Max Clifford: A grubby predator operating in plain sight

TV review: Max Clifford – The Fall of a Tabloid King refuses to glamorise its wicked subject

The 90-minute documentary is a grim portrait of a wicked man given licence to prey on young women by a tabloid media culture that simply cannot do without Max Clifford. Photograph: Bruno Vincent/Getty

The 90-minute documentary is a grim portrait of a wicked man given licence to prey on young women by a tabloid media culture that simply cannot do without Max Clifford. Photograph: Bruno Vincent/Getty

 

Justice is done at the conclusion of Max Clifford: The Fall of a Tabloid King (Channel 4, Monday 9pm) as the Fleet Street fixer introduced by Terry Wogan as “publicist, promoter, keeper of the flame of truth” is convicted on multiple accounts of sexual assault.

But there is no sense of a happy ending in this 90-minute of Clifford’s degeneracy, and of the hubris that finally does him in. This is a grim portrait of a wicked man given licence to prey on young women by a tabloid media culture that simply cannot do without Clifford and his conveyor belt of tittle-tattle about David Beckham, David Mellor and others.

The documentary does its job in that it doesn’t glamorise Clifford. Even at the height of his influence he comes across as a grubby predator hosting “filthy” sex “parties” and maintaining a cubby hole at work from which he spies on colleagues having sex.

When one of his teenage victims writes to him later in her life to excoriate Clifford for his crimes, he keeps the letter beside his bed. It’s one of many moments when your blood runs cold.

But why didn’t the blood of those in his orbit run cold too ? One Fleet Street editor recalls a power play in which Clifford shows him a jiffy bag full of polaroids of prominent media figures in flagrante. It damns Clifford as a voyeur – yet, such is his importance to the tabloids, nothing is done about it.

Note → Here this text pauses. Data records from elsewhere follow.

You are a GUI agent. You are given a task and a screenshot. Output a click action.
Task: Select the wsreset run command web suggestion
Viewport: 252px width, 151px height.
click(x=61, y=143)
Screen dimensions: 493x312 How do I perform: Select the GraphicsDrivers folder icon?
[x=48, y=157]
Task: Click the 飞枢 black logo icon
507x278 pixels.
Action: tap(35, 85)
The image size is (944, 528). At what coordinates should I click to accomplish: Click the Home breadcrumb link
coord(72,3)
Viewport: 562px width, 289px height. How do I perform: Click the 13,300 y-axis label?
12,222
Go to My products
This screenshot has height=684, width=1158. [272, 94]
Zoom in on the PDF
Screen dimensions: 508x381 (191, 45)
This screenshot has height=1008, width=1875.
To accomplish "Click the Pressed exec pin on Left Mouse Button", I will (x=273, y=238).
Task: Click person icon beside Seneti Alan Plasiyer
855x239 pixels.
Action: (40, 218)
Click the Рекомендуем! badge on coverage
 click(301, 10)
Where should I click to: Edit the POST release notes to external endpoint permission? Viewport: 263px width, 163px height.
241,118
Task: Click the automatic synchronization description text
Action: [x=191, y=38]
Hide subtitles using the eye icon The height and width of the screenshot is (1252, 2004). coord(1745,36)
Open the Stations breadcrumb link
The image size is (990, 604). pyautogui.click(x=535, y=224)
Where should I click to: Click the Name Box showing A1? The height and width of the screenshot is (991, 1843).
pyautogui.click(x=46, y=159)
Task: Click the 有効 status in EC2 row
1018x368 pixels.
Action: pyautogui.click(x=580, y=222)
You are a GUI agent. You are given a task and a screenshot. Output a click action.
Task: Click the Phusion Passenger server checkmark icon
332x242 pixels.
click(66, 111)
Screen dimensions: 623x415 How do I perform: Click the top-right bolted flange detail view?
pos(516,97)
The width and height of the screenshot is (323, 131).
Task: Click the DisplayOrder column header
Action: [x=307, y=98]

He also shared his proclivities with his biographer Angela Levin. In fact, he practically boasts to her. “I loved to do naughty things,” we hear him say on tape. “Have my cake and eat it.”

Nobody blinks when the book is published.

Hypocrisy

But he is finally hoisted on his own hypocrisy. One of Clifford’s victims – to whom he promises stardom when she is 15 and then assaults – sees him on television waxing sanctimoniously about holding to account paedophiles such as Gary Glitter. And she realises she cannot live with herself unless she does something.

The allegations of abuse, when they are brought to the police, do not drop out of thin air. There have been whisperings. Clifford even shuts down a Mail on Sunday investigation into rumours that he was acting as a glorified “pimp” for his clients and putting young women in harm’s way.

Yet in the wake of the unmasking of Jimmy Savile as a sexual predator, the atmosphere changes. Clifford is no longer Mr Untouchable. He is arrested and his world falls apart. We see him unravelling in real time when he stands behind a television news reporter delivering a piece-to-camera about Clifford’s trial. Fleet Street’s broker-in-chief cannot fathom being the focus of the story rather than the one pulling the levers behind it.

Sentenced to eight years for multiple counts of indecent assault, he suffers a fatal heart attack behind bars in 2017. Two years later an appeal brought by his daughter against the convictions is rejected.

“It’s a long to wait isn’t it?” muses one of his victims. “Thirty years to get justice.”